▶ Activity: Set down, word for word, the line with "Task: Click the" and the lines after it through the final line of the data below, without pictures.

▶ Supplied records:
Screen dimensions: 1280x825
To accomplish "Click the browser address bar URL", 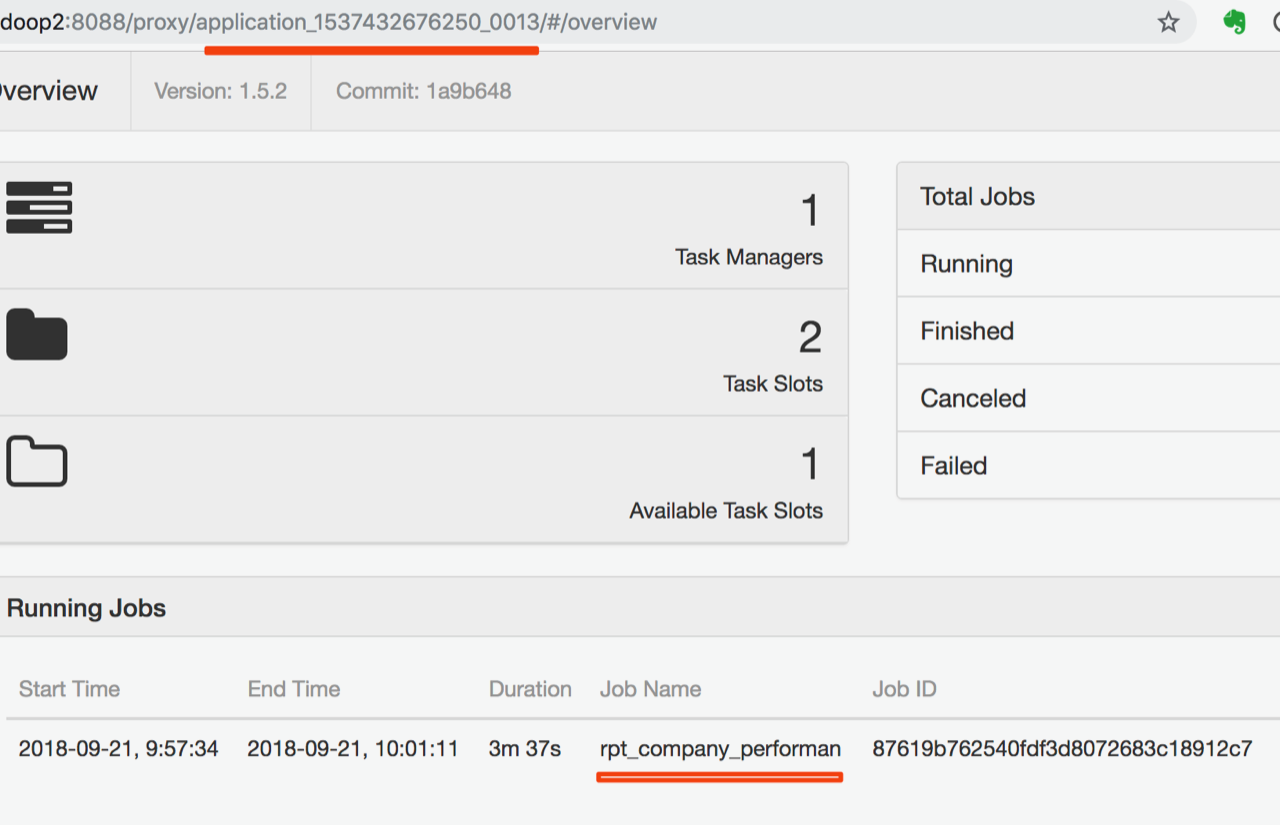I will point(330,22).
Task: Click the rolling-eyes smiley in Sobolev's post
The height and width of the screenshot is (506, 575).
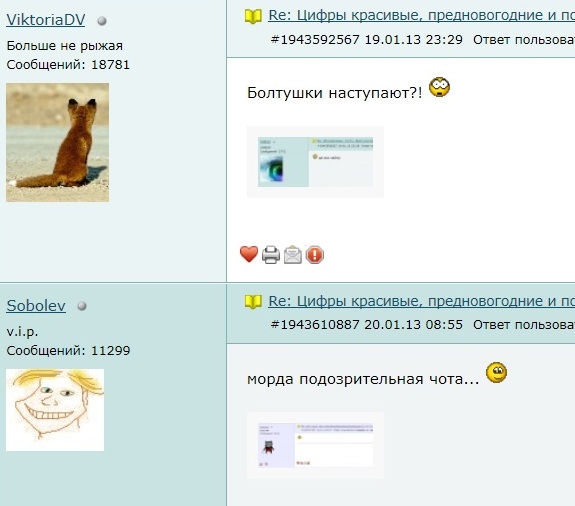Action: (x=497, y=373)
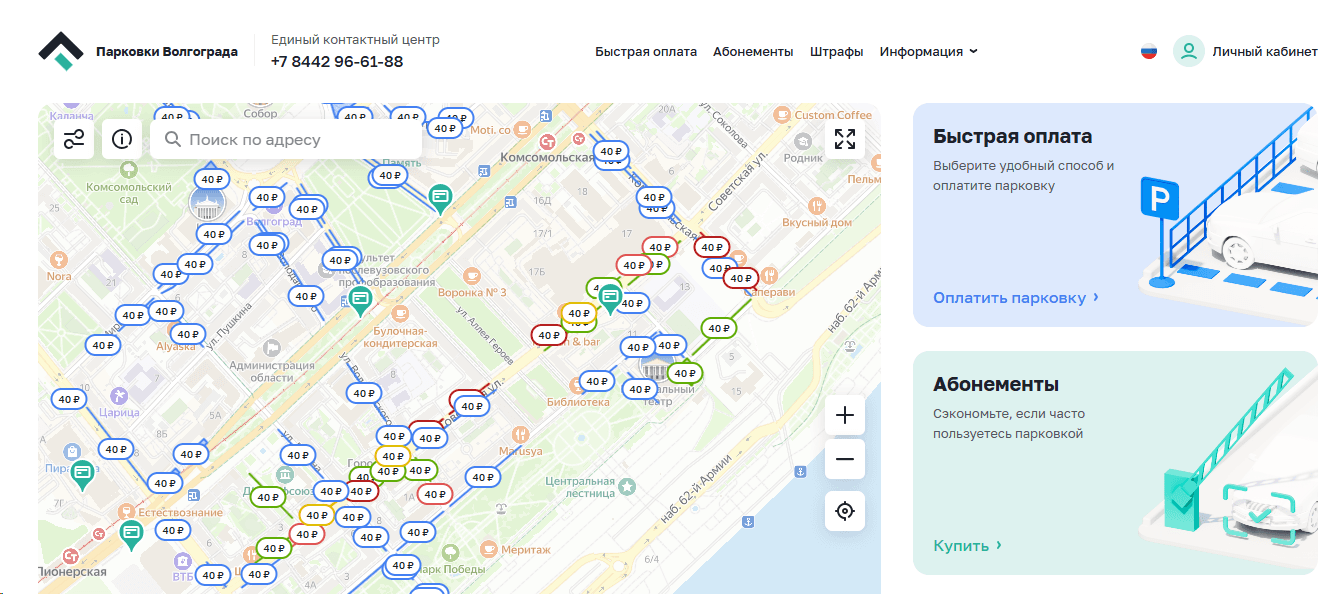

▶ Reply to the task:
Task: Click the rolling-eyes smiley in Sobolev's post
The height and width of the screenshot is (506, 575).
Action: (x=497, y=373)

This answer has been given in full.